C18 Compiler again

M

Meindert Sprang 16 years ago

Unbelievable.....

I'm playing around with the Microchip C18 compiler after a hair-splitting experience with CCS. Apparently the optimizer of C18 is not that good. For instance: LATF = addr >> 16; where addr is an uint32, is compiled into a loop where 4 registers really get shifted 16 times in a loop. Any decent compiler should recognise that a shift by 16, stored to an 8 bit port could easily be done by simply accessing the 3rd byte.... sheesh....

Meindert

Vote

D

D Yuniskis 16 years ago

Is LATF *defined* as a uint8_t? (i.e., does the compiler *know* it can discard all but the lowest 8 bits?)

Is uuint32_t *really* unsigned (and not a cheap hack to "long int")? I.e., can the compiler be confused (by the definition) to thinking it is signed and opting for a sign-preserving shift?

How about:

uint8_t pointer;

pointer = (uint8_t *) &addr; LATF = pointer[2];

Clumsy, admittedly, but perhaps more obvious what's going on? (I would have added that this would be easy for an optimizer to reduce to an "addressing operation" but I also would have expected your shift to be recognized as an easy optimization!)

Vote

D

D Yuniskis 16 years ago

uint8_t *pointer;

(sorry, too early in the morning to be writing code :> )

Vote

J

Joe Chisolm 16 years ago

From the Microchip supplied USB code

POINTER addr;

LATF = addr.bHigh; //simple and to the point

If addr is static this will probably compile to a simple movff. If addr is on the stack it gets a little more complicated.

#ifndef TYPEDEFS_H #define TYPEDEFS_H

typedef unsigned char byte; // 8-bit typedef unsigned int word; // 16-bit typedef unsigned long dword; // 32-bit

typedef union _BYTE { byte _byte; struct { unsigned b0:1; unsigned b1:1; unsigned b2:1; unsigned b3:1; unsigned b4:1; unsigned b5:1; unsigned b6:1; unsigned b7:1; }; } BYTE;

typedef union _WORD { word _word; struct { byte byte0; byte byte1; }; struct { BYTE Byte0; BYTE Byte1; }; struct { BYTE LowB; BYTE HighB; }; struct { byte v[2]; }; } WORD; #define LSB(a) ((a).v[0]) #define MSB(a) ((a).v[1])

typedef union _DWORD { dword _dword; struct { byte byte0; byte byte1; byte byte2; byte byte3; }; struct { word word0; word word1; }; struct { BYTE Byte0; BYTE Byte1; BYTE Byte2; BYTE Byte3; }; struct { WORD Word0; WORD Word1; }; struct { byte v[4]; }; } DWORD; #define LOWER_LSB(a) ((a).v[0]) #define LOWER_MSB(a) ((a).v[1]) #define UPPER_LSB(a) ((a).v[2]) #define UPPER_MSB(a) ((a).v[3])

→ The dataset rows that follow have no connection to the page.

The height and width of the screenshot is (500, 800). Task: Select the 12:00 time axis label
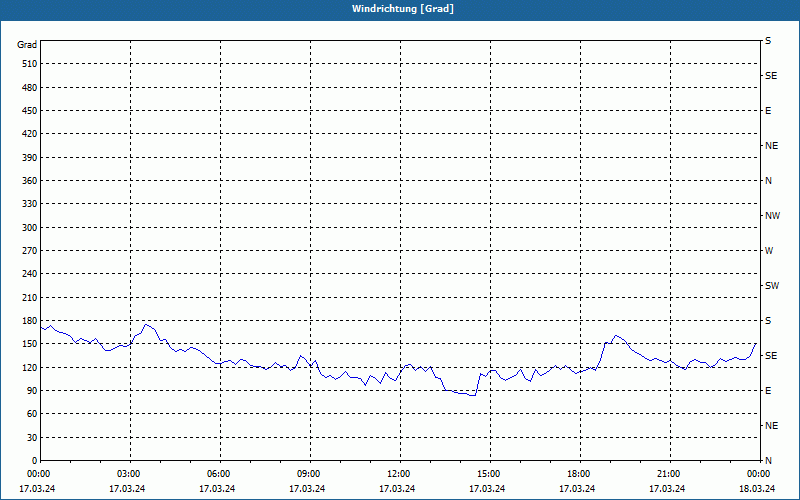coord(398,473)
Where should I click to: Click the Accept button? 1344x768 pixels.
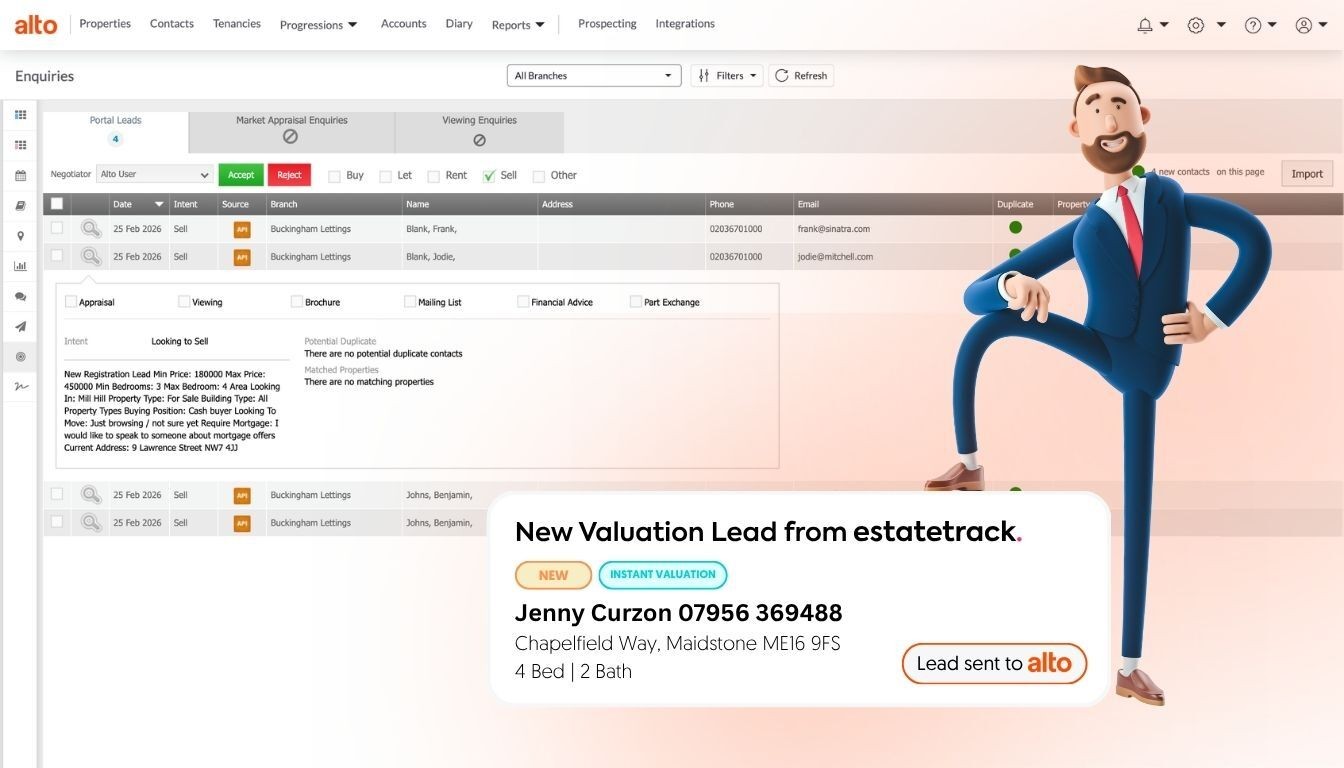(x=241, y=174)
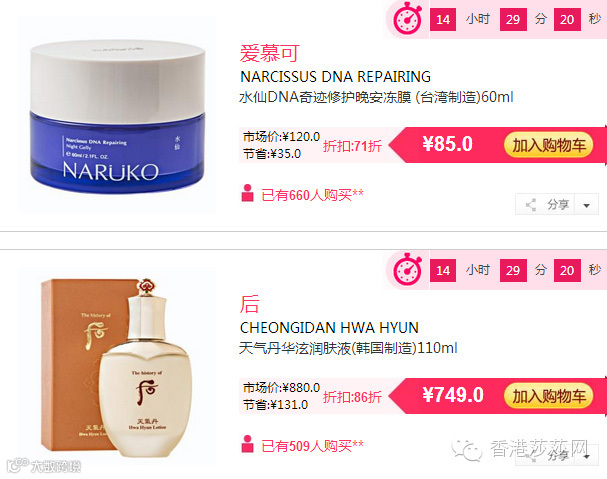Click the stopwatch timer icon for Whoo lotion deal
Viewport: 607px width, 479px height.
pos(407,269)
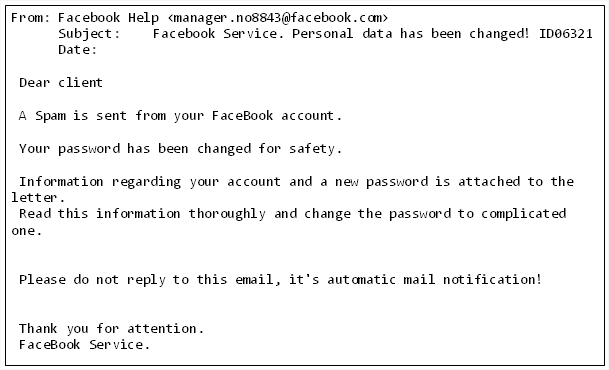Click the word "complicated" in the body
Screen dimensions: 609x370
point(524,214)
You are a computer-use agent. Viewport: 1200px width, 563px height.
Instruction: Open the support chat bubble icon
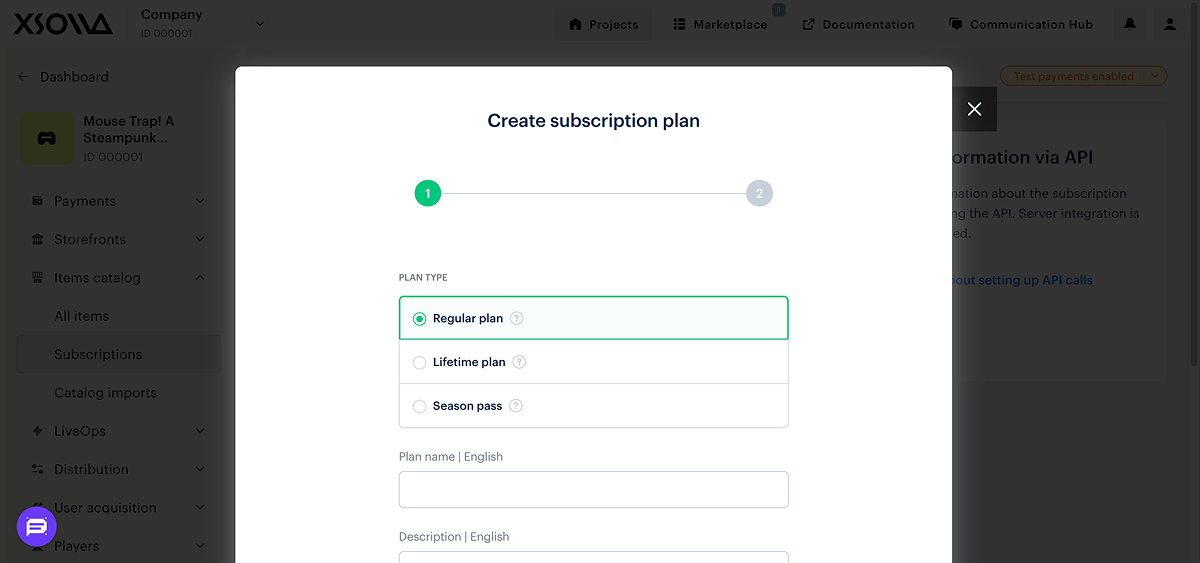[x=37, y=526]
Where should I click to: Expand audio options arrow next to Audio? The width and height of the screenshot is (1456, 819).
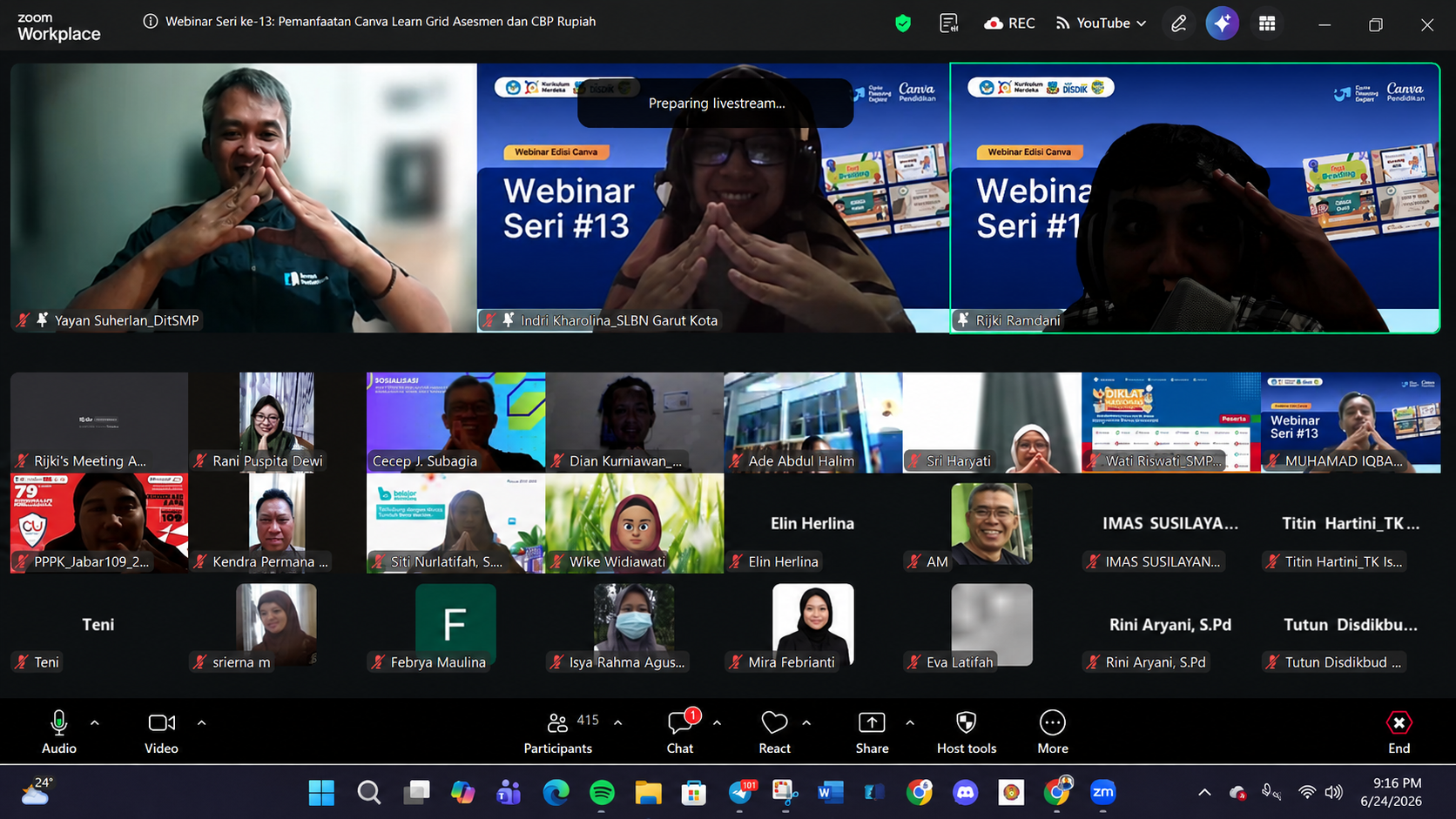point(95,722)
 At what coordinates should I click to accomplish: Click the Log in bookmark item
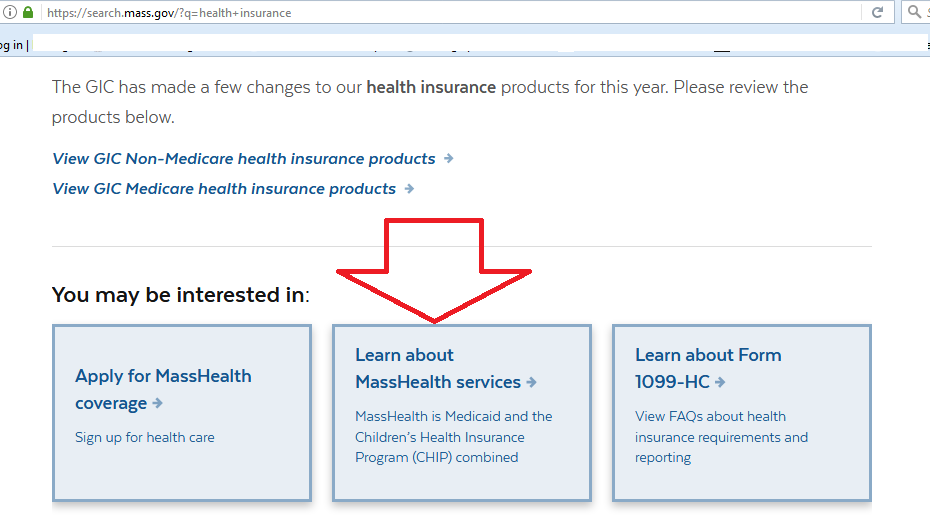tap(12, 45)
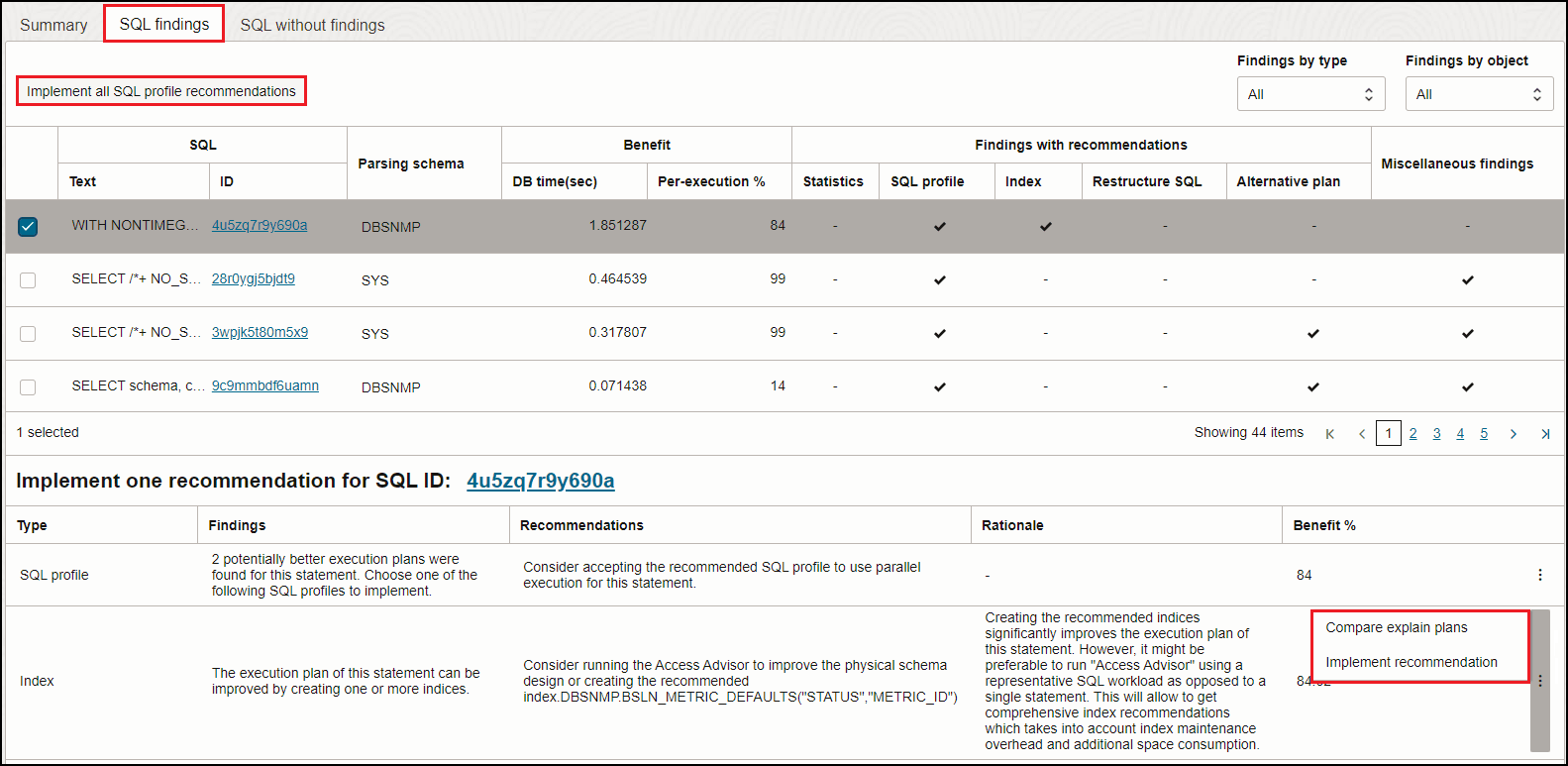This screenshot has width=1568, height=766.
Task: Tick checkbox for SQL 9c9mmbdf6uamn row
Action: 28,387
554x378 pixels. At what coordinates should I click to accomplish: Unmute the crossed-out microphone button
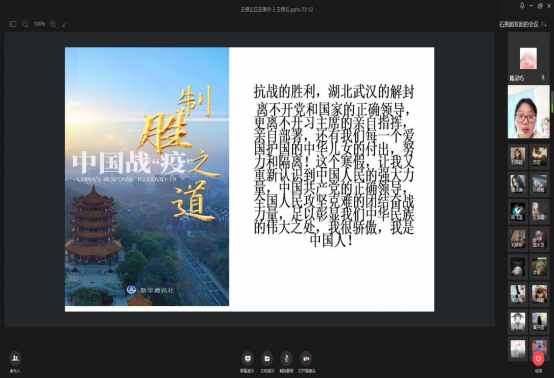(x=287, y=359)
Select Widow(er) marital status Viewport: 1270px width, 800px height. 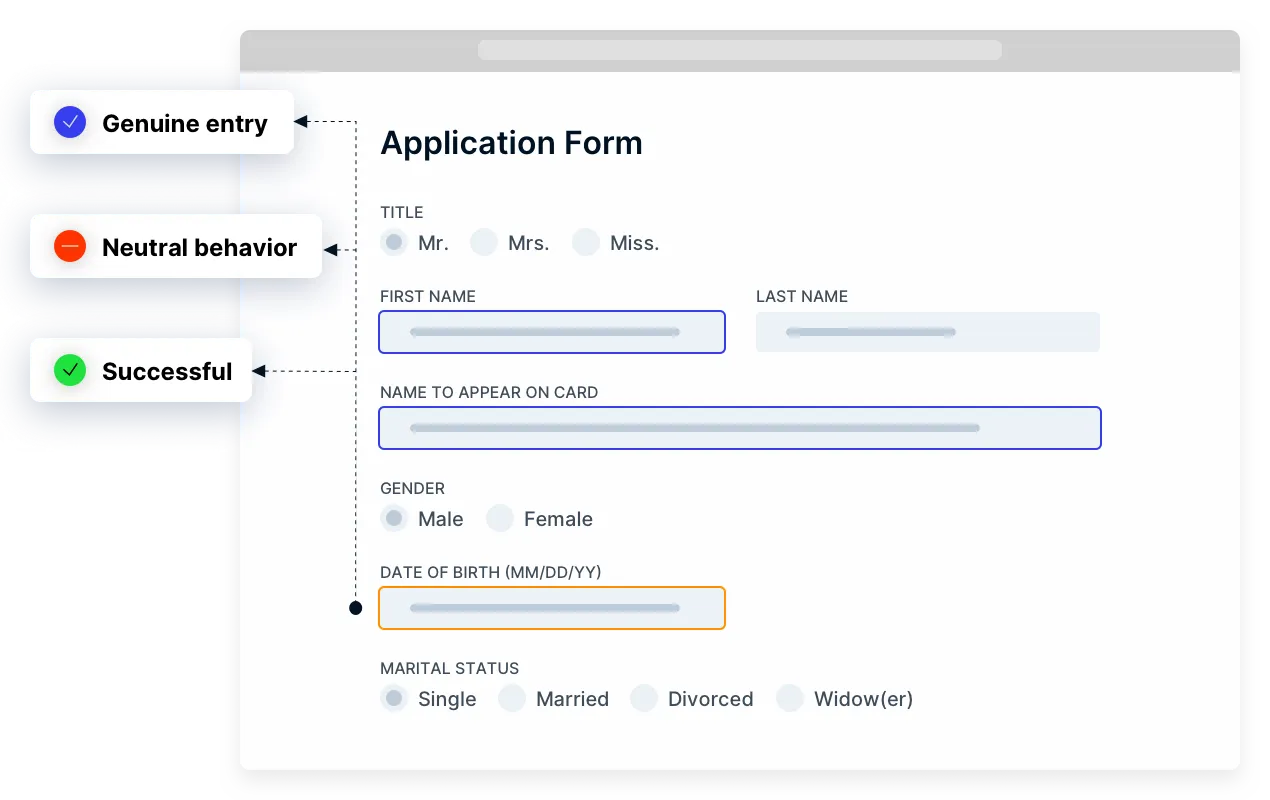tap(790, 698)
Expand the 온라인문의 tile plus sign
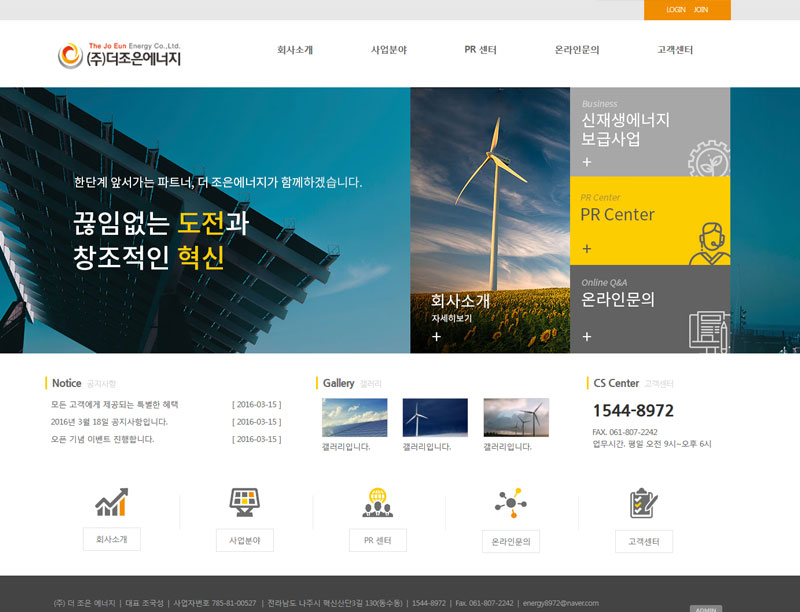 pos(587,337)

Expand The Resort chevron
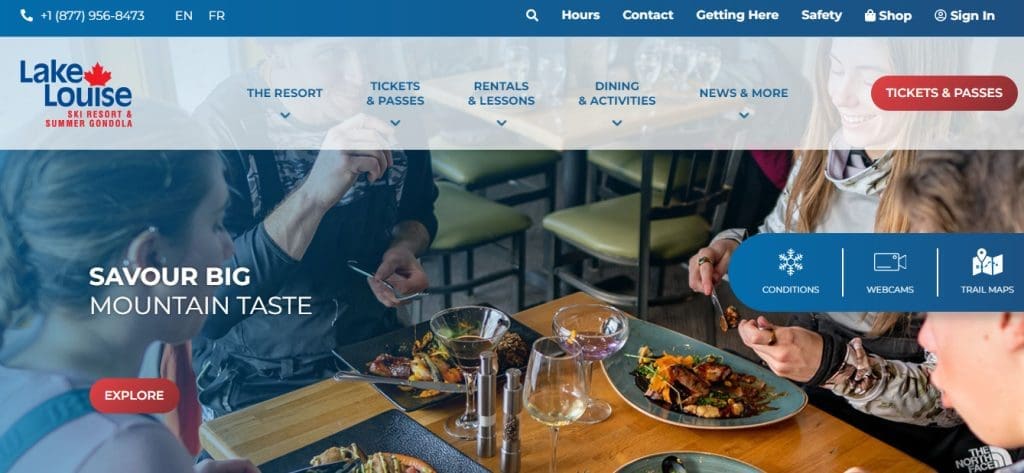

typedef void(*pFunc)(void);

typedef union _POINTER { struct { byte bLow; byte bHigh; }; word _word; // bLow & bHigh byte* bRam; // Ram byte pointer: 2 bytes pointer pointing // to 1 byte of data word* wRam; // Ram word poitner: 2 bytes poitner pointing // to 2 bytes of data

rom byte* bRom; // Size depends on compiler setting rom word* wRom; } POINTER;

typedef enum _BOOL { FALSE = 0, TRUE } BOOL;

#define OK TRUE #define FAIL FALSE

#endif //TYPEDEFS_H

Joe Chisolm Marble Falls, Tx.

Vote

G

George Neuner 16 years ago

You're asking a lot.

I've been programming since 1977 and I have never seen any compiler turn a long word shift (and/or mask) into a corresponding short word or byte access. Every compiler I have ever worked with would perform the shift.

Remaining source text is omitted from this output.